Several reasons, I’d think. First, what I mentioned above. The overall US impression of Jamaica is the island of goofy stoners who talk funny. Second, Uganda is not a major US vacation and recreation destination, and more importantly, does not really try to market itself to the US as such.

I may not be clear on the difference between boycott and international sanction.

As to hurting the wrong people: I realize, for example, that if a resort or a rum distillery has to lay off an 18-year-old Jamaican because of a drop in business, it is possible that kid is not homophobic, or even that he is a closet gay that I have hurt with my actions, ironically.

The argument that poor South African blacks were affected most by boycotts was often used by the advocates of Apartheid itself, BTW. SA blacks would say yes, it does hurt us, but the effect is spread around and it helps the government get the message, so keep up the pressure.

I agree boycotts are not all that effective. Gandhi probably did not put a real dent in the income of the British Raj with his salt march, for example. But that is what makes boycotts so good, in my opinion. Their symbolic value. I do not want to throw Jamaica into even greater poverty. I just want to send them a message with a little tug at their pocketbooks so they can at least stop the hypocrisy of telling us that burning batty boys with acid and lynching homosexuals is part of their Christian heritage and their internal affairs.

I simply am tired of sitting there and doing and saying nothing with all these reports showing that Jamaica is a homophobic hell-hole, where people sing about their murderous hatred and consider it ok. It was that ad from Mazda that made me snap (I guess it would be egotistical of me to say that it was kind of like Rosa Parks on the bus . . . . . but it was :smiley: )

The arrogance of reggae singers’ lyrics is symptomatic of how little the world has stood up and expressed its disapproval.

Gay people like that lesbian frind who actually vacation there shows that a minimum we need to start spreading the word. For more info on how bad it really is in that country, see this Wiki article

And yes, years of sanctions and world-wide disapproval DID eventually change the perceptions of white South Africans about apartheid. Very slowly, but it did. I have it on good authority from a number of Afrikaners who today are happy that apartheid is gone.

I know very little about Jamaca and its culture. I do get the impression that it has more than its share of violent, gun-wielding criminals.

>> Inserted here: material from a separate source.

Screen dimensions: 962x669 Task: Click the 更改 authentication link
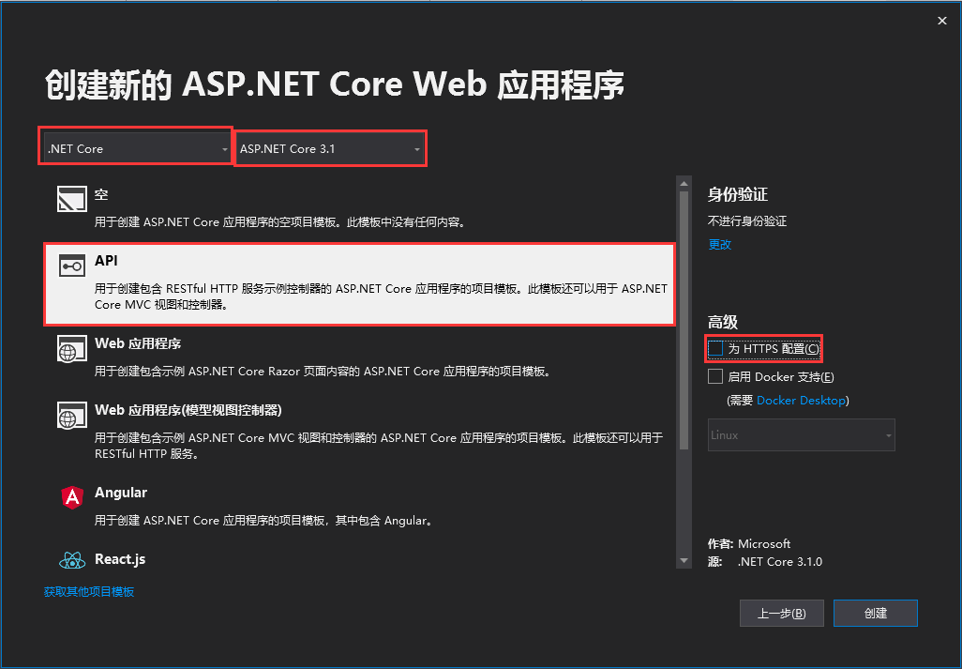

In my home town (Toronto), the notion one gets from the news (rightly or wrongly) is that a vastly disproportionate share of shooting murders are committed by Jamacan-born criminals who have immigrated here.

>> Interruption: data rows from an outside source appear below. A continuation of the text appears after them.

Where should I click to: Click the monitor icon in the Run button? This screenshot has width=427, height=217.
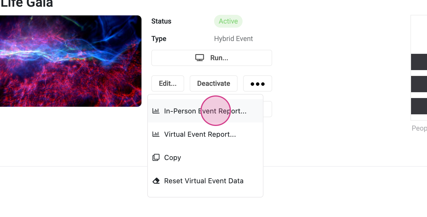tap(200, 58)
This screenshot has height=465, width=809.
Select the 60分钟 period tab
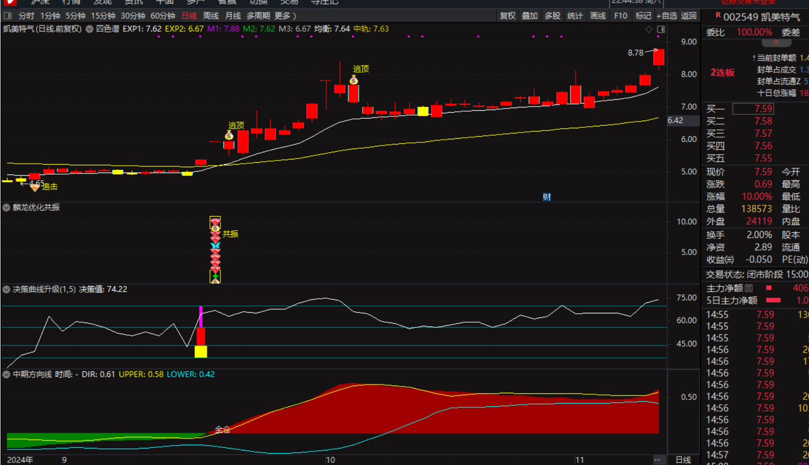(x=163, y=16)
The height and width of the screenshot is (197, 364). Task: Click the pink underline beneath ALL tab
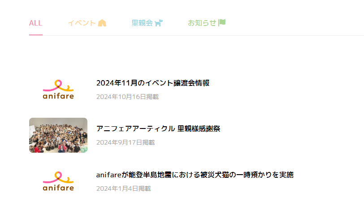pyautogui.click(x=36, y=35)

The combination of violent criminality with homophobia can’t be a good one …

Terrible, truly horrible.

You have a same-sex spouse?!

Just kidding.

Half Jamaican here, with many family members in Kingston and Port Royal. Homophobic behavior is quite common and often socially condoned, from my family’s recount.

It is far from true that acceptance (at least legally) of gays is limited to wealthy western countries. A look at the chart in this Wiki article on homosexuality laws in the world will give you quite a few surprises. Even Cuba, which used to send gays to what were essentially concentration camps, decriminalized gay sex in 1992 and is even planning to recognize same-sex relationships. And Castro’s sister, who is a Lesbian, represented Cuba at the Out Games seminars in Montreal a year or two ago.

And South Africa is one of the five countries (along with my own dear Canada) who actually recognize full marriage. Along with Spain, the country of Francisco Franco and Tomas Torquemada.

So don’t underestimate the capacity of countries like that to change.

While you are looking at that chart, look at Jamaica. Ten years hard labour for consensual sex with another adult male??? Come on!!!

I have been with my spouse 32 years. Got legally married 2 years ago. Come to think of it, maybe 10 years hard labour in a Jamaican jail is shorter. Just kidding honey. . . . . put down that frying pan, I was just joking. . . . . . . .OW!